Being with Difficulty

My 10 month old granddaughter Natalie reached for a beaded necklace sitting on a low table where I sit to meditate. The necklace looks like it comes from another time. It was given to me by a friend. it came originally as a gift from an old woman at a buddhist site in India who took it off her neck and placed it into the hands of a stranger. Natalie was intrigued by the turquoise stone at the base of the necklace and so I put it over my head so she could reach it as she lay upon my chest. Somehow the beads connected the old and the young, the past and the present.

As I lay playing with Natalie in my arms, I flashed back to a time 15 years earlier when I did a solo 7 day walk around a cluster of prominent mountains in the borderlands between China and Tibet. The three sacred peaks of Yading were each named for a Buddhist bodhisattva: Strength, Wisdom and Compassion. In Tibetan lore bodhisattva’s are enlightened beings who choose to return and serve humanity. My sense is that with Al disruption, geopolitical events and worsening climate destabilization we are going to need a lot of strength, wisdom, and compassion in the days ahead to stay in touch with each other and with what is precious.

At its heart, compassion is our capacity to be with suffering, that of others and our own. We experience suffering when we encounter difficulty that we have trouble staying present to. Back pain that will not go away or marital issues that feel intractable. Those who are paying attention will notice that suffering and difficulty are part of the world around us. Part of the curriculum. The Disney “happy ever after” storyline sells tickets at the box office, but does not accurately describe reality. Evolution is not a unidirectional story of ascension and greater comforts. Species evolve is they adapt and respond to constraints and challenges. Those that don’t adapt disappear.

While we modern peoples are well practiced at “doing our own thing”, as human beings the superpower that led to our colonization of almost ecological nice on the planet is coordination with others through language, emotion, and belief. Collaborative skills learned over aeons in small bands of hunter gathers. Yet when we are unable to steady ourselves in the face of difficulty, lacking supportive others, we shutdown, isolate and tend to look for simple solutions. In therapy the supportive presence of an attuned other offers a nervous system anchor that allows clients to touch past and present difficulty in ways that open to greater self- compassion, acceptance and new learning. Instead of pushing suffering away, we can touch it, and in so doing mysteriously loosen its grip. Something strengthens in us and change becomes possible.

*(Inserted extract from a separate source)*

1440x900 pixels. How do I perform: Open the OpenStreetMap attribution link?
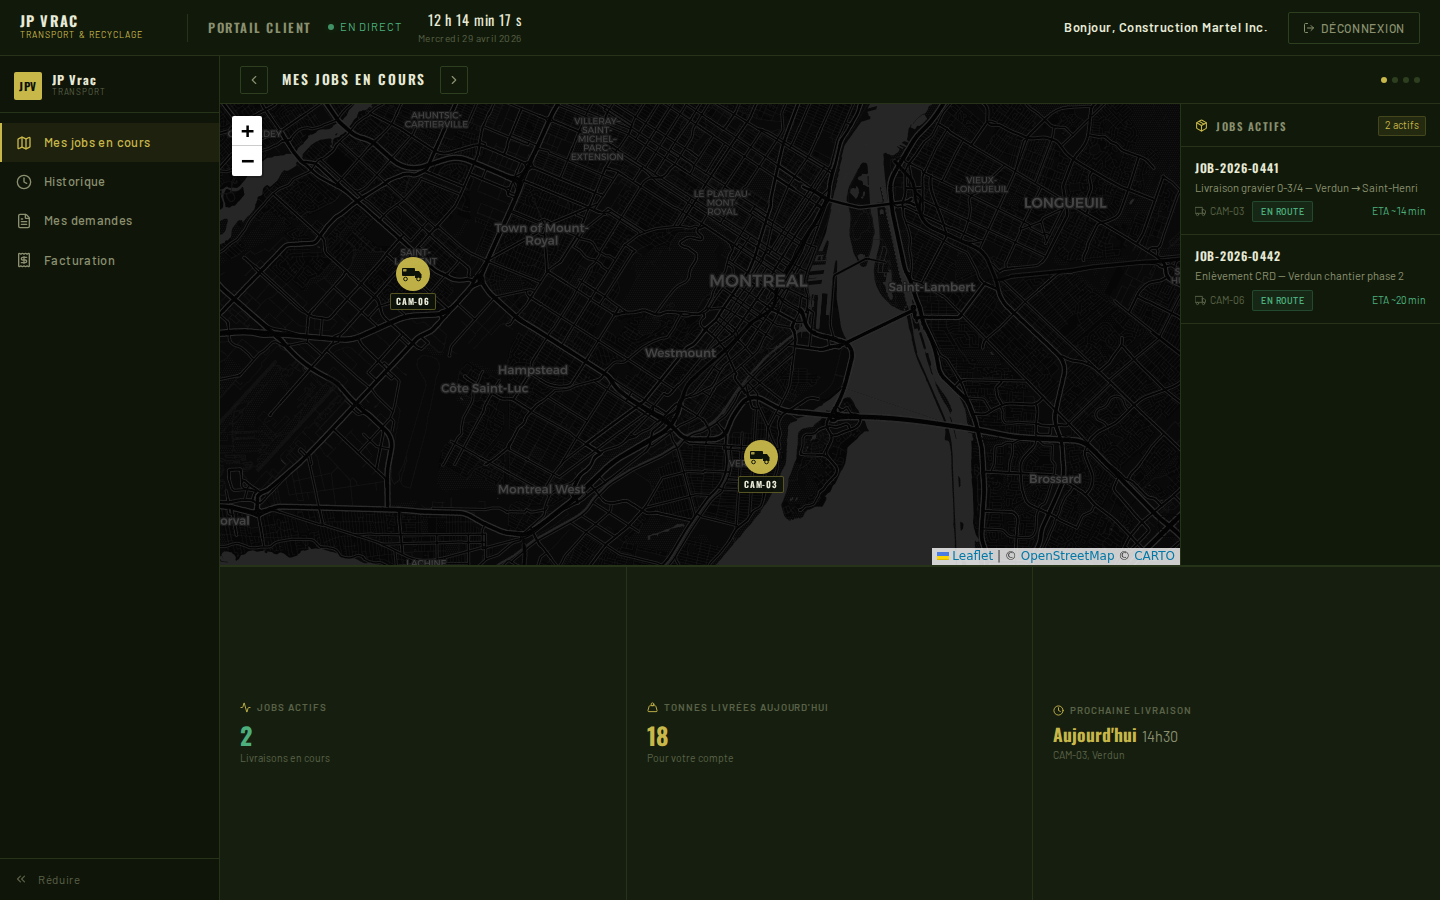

In times of uncertainty, being with difficulty, gathering our strength and wisdom requires that we open up our connection to the non-cognitive intelligence of the body brain. Something ancient ancestors took for granted. Awareness of the breath, our grounded-ness through feet on the earth, our interconnectedness to each other and Nature. When we steady ourselves in these ways, we are no longer as “triggered”, overwhelmed or shutdown, and we source a new resilience. We can then reach out and band together, join in the task of building something of a healthier future for little ones like Natalie. A culture that cares for people and the living Earth. In this way as we learn to be with things that are uncomfortable, without the need to push them away, we become more available to each other and open to what is happening around us and more responsive to change.